CLASS: Usually there are a couple students in the class who remember this from before “Watching, Listening and Doing”
ME: “Repeat After me – Watching”
After repeating that three times I then have the students individually tell me the three ways we learn. It almost always works. It’s important for all students to learn the mechanics of how they learn. We reinforce to them the value of watching, listening and doing. The goal is for that to become one of their learning habits. Rather than teaching someone just a specific thing there’s more value in teaching them how to learn.
As parents and teachers though, its also important for us to understand how our student or our own child learns. Watching, listening and doing is a simple way to explain it. While this certainly applies to teenagers and adults I’ll use young children as an example.
If our child is a visual learner, a watcher, then we need to make sure to use visual cues in our teaching. Most children are visual learners to some degree. Very often in class we’ll have a number of visual learners that may need different visual cues. Sometimes there’s a student who needs me to stand directly in front of them so they can see and understand what to do. Other times I need to face them and show a mirror image or maybe even be right beside them. On exams with the older children I’m usually sitting at the testing table in front of the students. I’ll often mirror image the techniques from my chair as I’m explaining what to do. It’s a little thing but I know it helps.
A child who learns by listening is an auditory learner. This child needs for you to create an auditory ‘picture’ of what you’d like them to do. This is where you have to be very descriptive in your teaching. As a drill for our new instructors I’ll sometimes have them teach a portion of the class while sitting down. The goal is to teach the students by creating the picture of what to do while only using their words. When your teaching style combines both visual and auditory pictures then it makes learning more successful for the student. As a bonus, a child who has success at learning will be a more focused and more confident student. It’s no coincidence that the secret to focus is also based on the child’s watching and listening skills.
The doing part of learning in its simplest form is based on repetition. The more we do things the more they become ingrained in our habits, but doing is also about feeling. The technical term is kinesthetic learning. A kinesthetic learner learns by feel. Often times I may have to help a student put their hand or their foot in the right position so they can feel it. It’s important to ask them if they feel that position and then to tell them they have it correct in order for them to begin to understand better, and then they need to successfully repeat it many times.

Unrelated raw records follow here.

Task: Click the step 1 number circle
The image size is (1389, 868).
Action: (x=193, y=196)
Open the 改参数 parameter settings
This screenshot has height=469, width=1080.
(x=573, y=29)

I am direction challenged. It’s a big joke in my family. I can ride in the car to a location many times and still not know how to get there. It’s only after driving there myself several times that I can make it to my destination without help, and even then sometimes its a challenge. Like most people, I know that my particular learning style is based on all three ways we learn. You can show me where to go and tell me the directions, but unless I’m allowed to get there on my own I still won’t get it.
This last thought is the most important to remember when teaching our children. When they’re having difficulty learning something maybe its not them. Maybe it’s the way we’re teaching them that’s causing the challenge. We have to make sure we’ve given them the visual cues they need, we need to make sure we’ve created an auditory picture for them, we may have to help them feel it the right way, but most importantly we have to give them the opportunity to repeat it on their own many times. That repetition also includes letting them make some mistakes, then positively correcting those mistakes, again making sure to allow them to watch, listen, and then feel themselves doing it correctly, and then repeat it on their own some more.
From a martial arts perspective that means consistent class attendance two to three times a week and encouraging good practice habits at home. The real idea though is to use the same learning techniques as it applies to school work and sports practice as well daily habits and responsibilities at home. Interestingly, these same skills will transfer over to our adult lives too, whether it’s training our employees, working with others, or just helping a friend.